┌────────

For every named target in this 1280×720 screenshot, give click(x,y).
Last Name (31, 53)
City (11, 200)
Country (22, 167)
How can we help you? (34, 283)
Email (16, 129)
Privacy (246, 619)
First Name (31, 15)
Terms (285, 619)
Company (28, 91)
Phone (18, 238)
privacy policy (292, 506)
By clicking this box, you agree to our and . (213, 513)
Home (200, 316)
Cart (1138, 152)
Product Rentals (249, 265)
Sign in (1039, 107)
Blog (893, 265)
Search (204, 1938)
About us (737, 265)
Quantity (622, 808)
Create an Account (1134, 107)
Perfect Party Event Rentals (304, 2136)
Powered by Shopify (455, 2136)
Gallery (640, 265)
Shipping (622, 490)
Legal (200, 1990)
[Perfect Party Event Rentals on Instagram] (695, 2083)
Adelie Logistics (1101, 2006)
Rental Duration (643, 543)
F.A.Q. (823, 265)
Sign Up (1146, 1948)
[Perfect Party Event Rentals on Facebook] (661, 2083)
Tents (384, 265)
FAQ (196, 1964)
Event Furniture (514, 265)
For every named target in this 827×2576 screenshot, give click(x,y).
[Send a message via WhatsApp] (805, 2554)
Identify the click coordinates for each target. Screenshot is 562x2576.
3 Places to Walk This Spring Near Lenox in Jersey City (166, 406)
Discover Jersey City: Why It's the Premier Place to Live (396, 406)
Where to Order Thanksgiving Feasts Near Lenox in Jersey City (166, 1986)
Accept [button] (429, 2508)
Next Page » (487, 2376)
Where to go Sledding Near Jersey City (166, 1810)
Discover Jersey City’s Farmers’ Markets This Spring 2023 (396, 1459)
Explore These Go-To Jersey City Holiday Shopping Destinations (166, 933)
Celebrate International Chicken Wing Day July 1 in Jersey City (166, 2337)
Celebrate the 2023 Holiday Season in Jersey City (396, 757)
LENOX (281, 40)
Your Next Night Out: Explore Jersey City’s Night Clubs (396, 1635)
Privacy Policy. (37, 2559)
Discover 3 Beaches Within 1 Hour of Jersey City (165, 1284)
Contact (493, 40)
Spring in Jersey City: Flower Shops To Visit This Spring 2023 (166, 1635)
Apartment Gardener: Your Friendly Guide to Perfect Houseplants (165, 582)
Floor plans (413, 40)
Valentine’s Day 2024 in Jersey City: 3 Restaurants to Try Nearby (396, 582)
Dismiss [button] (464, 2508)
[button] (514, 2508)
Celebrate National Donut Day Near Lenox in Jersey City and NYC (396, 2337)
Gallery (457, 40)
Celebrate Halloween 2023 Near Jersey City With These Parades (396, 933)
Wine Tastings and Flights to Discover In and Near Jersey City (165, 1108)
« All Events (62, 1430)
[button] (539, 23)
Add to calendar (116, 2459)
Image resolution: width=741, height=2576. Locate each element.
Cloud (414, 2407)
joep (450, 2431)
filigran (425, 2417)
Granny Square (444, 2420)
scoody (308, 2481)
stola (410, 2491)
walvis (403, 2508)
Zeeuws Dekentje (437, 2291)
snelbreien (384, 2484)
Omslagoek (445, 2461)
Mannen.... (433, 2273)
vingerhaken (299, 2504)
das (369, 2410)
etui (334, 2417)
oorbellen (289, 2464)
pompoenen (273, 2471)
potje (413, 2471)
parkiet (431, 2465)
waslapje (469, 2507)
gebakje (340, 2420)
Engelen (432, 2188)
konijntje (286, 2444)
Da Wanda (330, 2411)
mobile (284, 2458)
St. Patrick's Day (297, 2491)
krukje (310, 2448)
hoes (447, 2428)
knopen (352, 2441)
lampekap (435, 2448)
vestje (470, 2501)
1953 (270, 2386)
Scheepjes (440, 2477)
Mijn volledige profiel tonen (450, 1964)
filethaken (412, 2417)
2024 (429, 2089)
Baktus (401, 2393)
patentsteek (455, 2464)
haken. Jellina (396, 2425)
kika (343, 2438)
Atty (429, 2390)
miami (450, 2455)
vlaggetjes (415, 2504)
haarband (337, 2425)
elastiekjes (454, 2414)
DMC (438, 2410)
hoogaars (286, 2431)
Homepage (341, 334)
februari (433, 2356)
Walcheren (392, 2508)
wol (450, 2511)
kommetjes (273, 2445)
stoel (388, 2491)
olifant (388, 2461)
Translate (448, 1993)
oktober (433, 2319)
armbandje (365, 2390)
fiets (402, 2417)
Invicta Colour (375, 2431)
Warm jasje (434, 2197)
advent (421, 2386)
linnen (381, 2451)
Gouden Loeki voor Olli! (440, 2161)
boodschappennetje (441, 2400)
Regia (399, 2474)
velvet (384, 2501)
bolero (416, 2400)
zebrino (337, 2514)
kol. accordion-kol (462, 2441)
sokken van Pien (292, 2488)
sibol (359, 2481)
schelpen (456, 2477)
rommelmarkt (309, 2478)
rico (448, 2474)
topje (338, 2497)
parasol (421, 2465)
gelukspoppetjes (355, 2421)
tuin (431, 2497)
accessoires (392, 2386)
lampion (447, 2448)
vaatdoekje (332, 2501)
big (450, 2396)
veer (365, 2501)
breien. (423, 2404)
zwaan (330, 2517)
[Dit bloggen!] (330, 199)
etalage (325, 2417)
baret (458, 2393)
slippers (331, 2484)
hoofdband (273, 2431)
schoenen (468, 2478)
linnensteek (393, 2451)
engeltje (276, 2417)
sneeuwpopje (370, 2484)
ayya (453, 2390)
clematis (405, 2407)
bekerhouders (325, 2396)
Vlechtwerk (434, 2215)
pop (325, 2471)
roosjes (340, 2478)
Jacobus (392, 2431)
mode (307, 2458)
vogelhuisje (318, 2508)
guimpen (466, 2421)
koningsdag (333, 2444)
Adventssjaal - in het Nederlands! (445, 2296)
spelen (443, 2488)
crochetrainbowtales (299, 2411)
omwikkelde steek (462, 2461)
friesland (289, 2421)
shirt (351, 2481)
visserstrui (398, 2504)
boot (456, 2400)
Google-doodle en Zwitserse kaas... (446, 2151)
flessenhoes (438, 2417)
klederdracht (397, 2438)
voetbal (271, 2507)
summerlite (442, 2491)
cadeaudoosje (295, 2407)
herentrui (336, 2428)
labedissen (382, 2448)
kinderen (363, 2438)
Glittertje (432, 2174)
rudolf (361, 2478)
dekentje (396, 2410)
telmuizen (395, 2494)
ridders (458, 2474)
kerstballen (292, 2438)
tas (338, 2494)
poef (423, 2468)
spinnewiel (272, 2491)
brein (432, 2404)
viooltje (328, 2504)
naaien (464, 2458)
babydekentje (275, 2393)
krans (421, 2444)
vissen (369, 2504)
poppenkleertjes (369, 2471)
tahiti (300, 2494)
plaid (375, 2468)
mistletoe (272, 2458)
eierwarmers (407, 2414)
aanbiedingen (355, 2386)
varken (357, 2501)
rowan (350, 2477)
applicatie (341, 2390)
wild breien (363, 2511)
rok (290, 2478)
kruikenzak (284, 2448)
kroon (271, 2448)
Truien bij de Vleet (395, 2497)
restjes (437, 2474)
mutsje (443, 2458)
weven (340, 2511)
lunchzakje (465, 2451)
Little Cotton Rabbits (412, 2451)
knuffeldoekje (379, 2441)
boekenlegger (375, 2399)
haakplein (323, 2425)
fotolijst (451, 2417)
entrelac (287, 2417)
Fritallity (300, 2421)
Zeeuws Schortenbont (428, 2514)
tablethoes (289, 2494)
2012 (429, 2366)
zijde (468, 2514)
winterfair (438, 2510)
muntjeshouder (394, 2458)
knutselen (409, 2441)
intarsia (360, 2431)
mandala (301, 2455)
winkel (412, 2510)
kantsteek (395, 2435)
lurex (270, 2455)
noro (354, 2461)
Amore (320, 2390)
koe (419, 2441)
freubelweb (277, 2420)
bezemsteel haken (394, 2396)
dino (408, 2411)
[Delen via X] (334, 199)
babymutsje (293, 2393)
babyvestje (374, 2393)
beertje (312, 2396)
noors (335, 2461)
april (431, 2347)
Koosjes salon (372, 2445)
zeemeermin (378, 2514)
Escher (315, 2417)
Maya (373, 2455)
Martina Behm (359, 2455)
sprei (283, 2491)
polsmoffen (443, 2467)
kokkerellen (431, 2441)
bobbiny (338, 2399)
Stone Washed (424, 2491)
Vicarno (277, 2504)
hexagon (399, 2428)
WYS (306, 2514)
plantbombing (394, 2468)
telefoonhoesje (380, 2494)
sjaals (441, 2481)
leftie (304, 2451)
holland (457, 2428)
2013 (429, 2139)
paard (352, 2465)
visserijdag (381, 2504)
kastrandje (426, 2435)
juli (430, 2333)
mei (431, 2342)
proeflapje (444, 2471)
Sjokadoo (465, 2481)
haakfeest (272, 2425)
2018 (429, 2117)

└────────

- Task
Filter the entries down to the lines with the word "button" in them, and copy those lines.

- Answer to the exercise
Accept [button] (429, 2508)
Dismiss [button] (464, 2508)
[button] (514, 2508)
[button] (539, 23)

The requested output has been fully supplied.